═════ Texto citado ═════
A construção de uma capital francesa, a primeira tentativa de uma Europa possível, se deu com a chamada Missão Francesa, e deve ser compreendida, sobretudo, como corolário da elevação do Brasil de colônia à condição de reino. Quando Jean-Baptiste Debret e seus companheiros da Caravana Lebreton desembarcaram às seis e meia de uma tarde de verão do brigue americano Calpe, na rampa do Largo do Paço, faziam apenas cem dias que o Reino Unido de Portugal e Brasil havia sido criado. Desde 16 de dezembro de 1815:, o Rio de Janeiro tornara-se de jure a capital de um império luso-brasileiro.

Esses franceses que gozaram sua última esperança nos cem dias de Napoleão até a debacle de Waterloo, todos expatriados bonapartistas, chegavam, em 1816, como os primeiros imigrantes qualificados na antiga América portuguesa, para erguer os atavios de uma Corte absolutista nos trópicos. A rainha, D. Maria, a primeira de seu nome e também chamada de “A Louca”, acabara de falecer temendo o demo e a revolução que, para ela, eram a mesma coisa.
═════
### Exercícios
**a.** Copie o texto sobre a Missão Francesa, tudo desde "A construção de" até "um império luso-brasileiro.", trocando "brigue" por "navio".
**b.** Dê sequência ao texto sobre a Missão Francesa a partir da última frase.
═════ Listagem ═════
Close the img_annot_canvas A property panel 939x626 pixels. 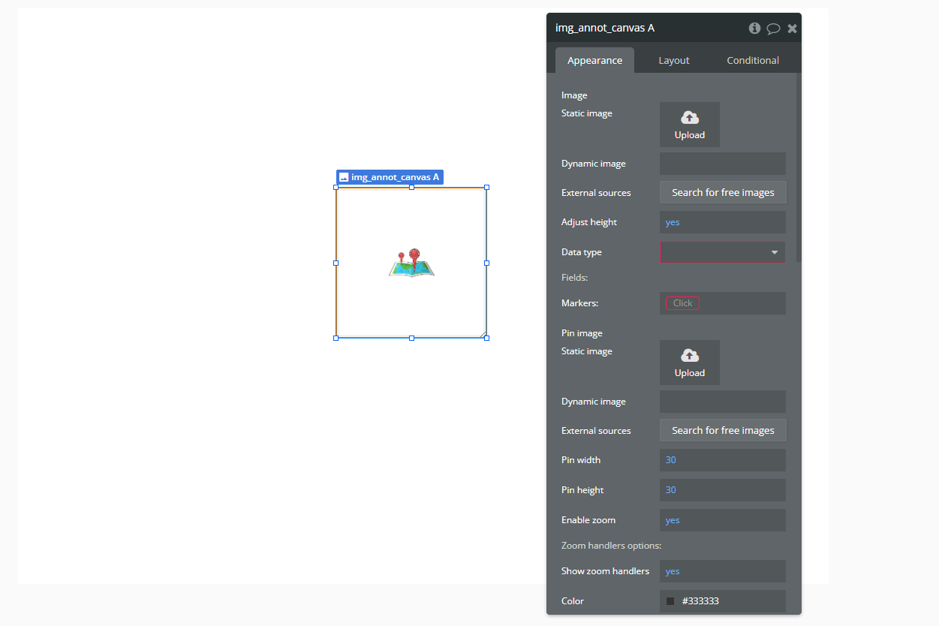(x=792, y=29)
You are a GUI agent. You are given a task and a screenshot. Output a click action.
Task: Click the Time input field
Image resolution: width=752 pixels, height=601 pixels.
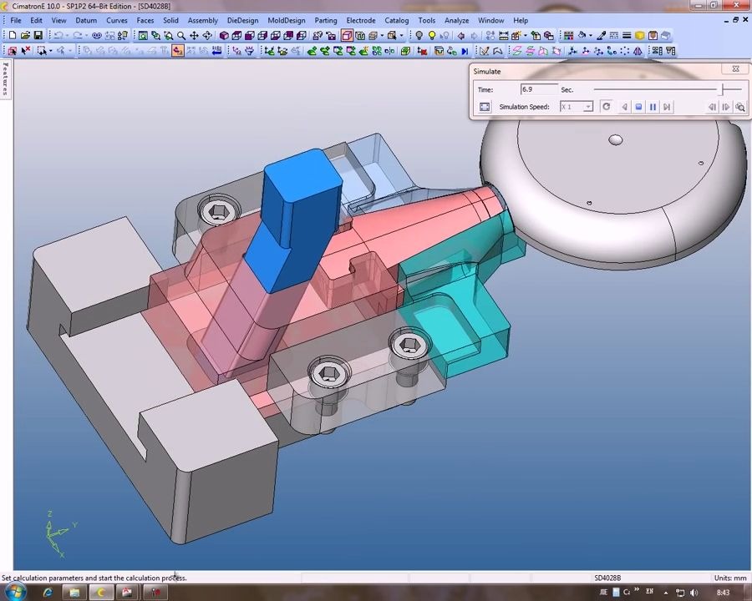coord(538,89)
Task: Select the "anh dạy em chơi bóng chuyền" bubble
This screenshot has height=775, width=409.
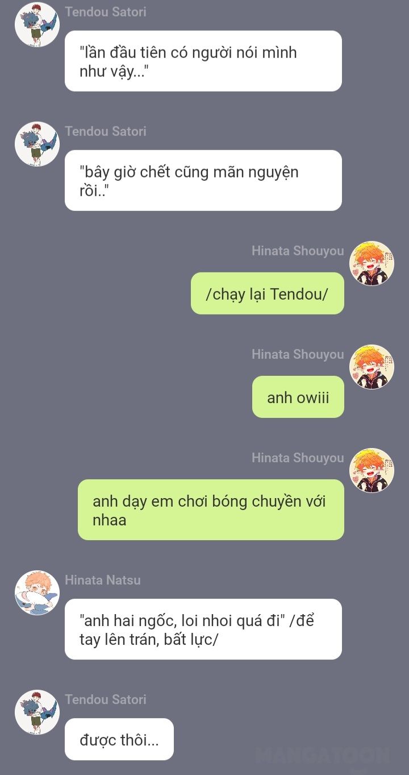Action: point(211,509)
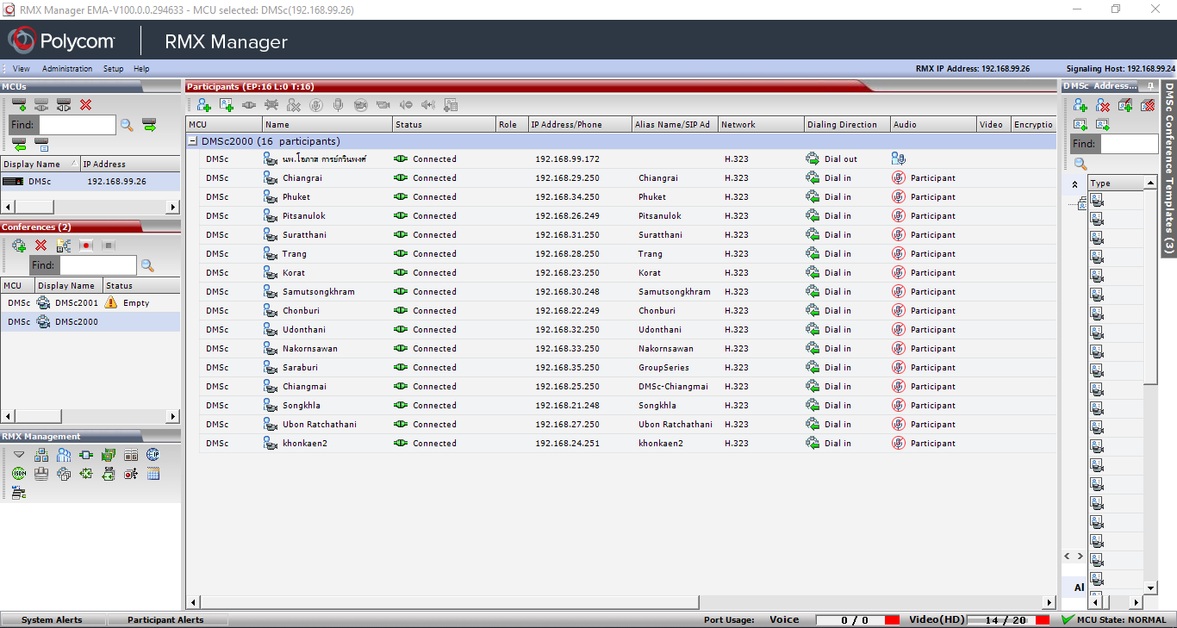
═════
### Respostas
**a.**
A construção de uma capital francesa, a primeira tentativa de uma Europa possível, se deu com a chamada Missão Francesa, e deve ser compreendida, sobretudo, como corolário da elevação do Brasil de colônia à condição de reino. Quando Jean-Baptiste Debret e seus companheiros da Caravana Lebreton desembarcaram às seis e meia de uma tarde de verão do navio americano Calpe, na rampa do Largo do Paço, faziam apenas cem dias que o Reino Unido de Portugal e Brasil havia sido criado. Desde 16 de dezembro de 1815:, o Rio de Janeiro tornara-se de jure a capital de um império luso-brasileiro.

**b.**
Com a chegada da “Missão”, às riquezas da terra somar-se-ia tentativamente a modernidade francesa na nova capital do Reino Unido. Do arquiteto da Missão, Grandjean de Montigny, datam dessa época o projeto para a Escola Real de Ciências, Artes e Ofício e a concepção do primeiro plano urbanístico para o Brasil: a primeira inaugurada em 1826, demolida na República, o segundo apresentado pós-1822, que nunca se realizou. A partir da chegada dos franceses, uma vontade da elite de mudar as aparências recrudesceu: as tradições seculares do mundo colonial estavam rapidamente desaparecendo, mas a aparência da cidade pouco mudaria – uma população de rua de antanho pode ser vista ainda hoje, com um aspecto ainda mais miserável, despida dos turbantes, tecidos e chapéus, de seus adornos e sua identidade cultural.

A aquarela de Thomas Ender (1793-1875), em que o artista vienense se autorretratou ao lado dos naturalistas Spix e Martius, é um registro precioso que pertence a um conjunto adquirido há oito décadas pela Biblioteca Nacional: seu caderno de viagem, com trabalhos brasileiros tomados do natural. Trata-se de uma obra paralela e secreta que o jovem austríaco copilou para o seu protetor, o Príncipe de Metternich. Desse álbum de 144 páginas com 244 ilustrações, a aquarela de viagem é a mais bem acabada.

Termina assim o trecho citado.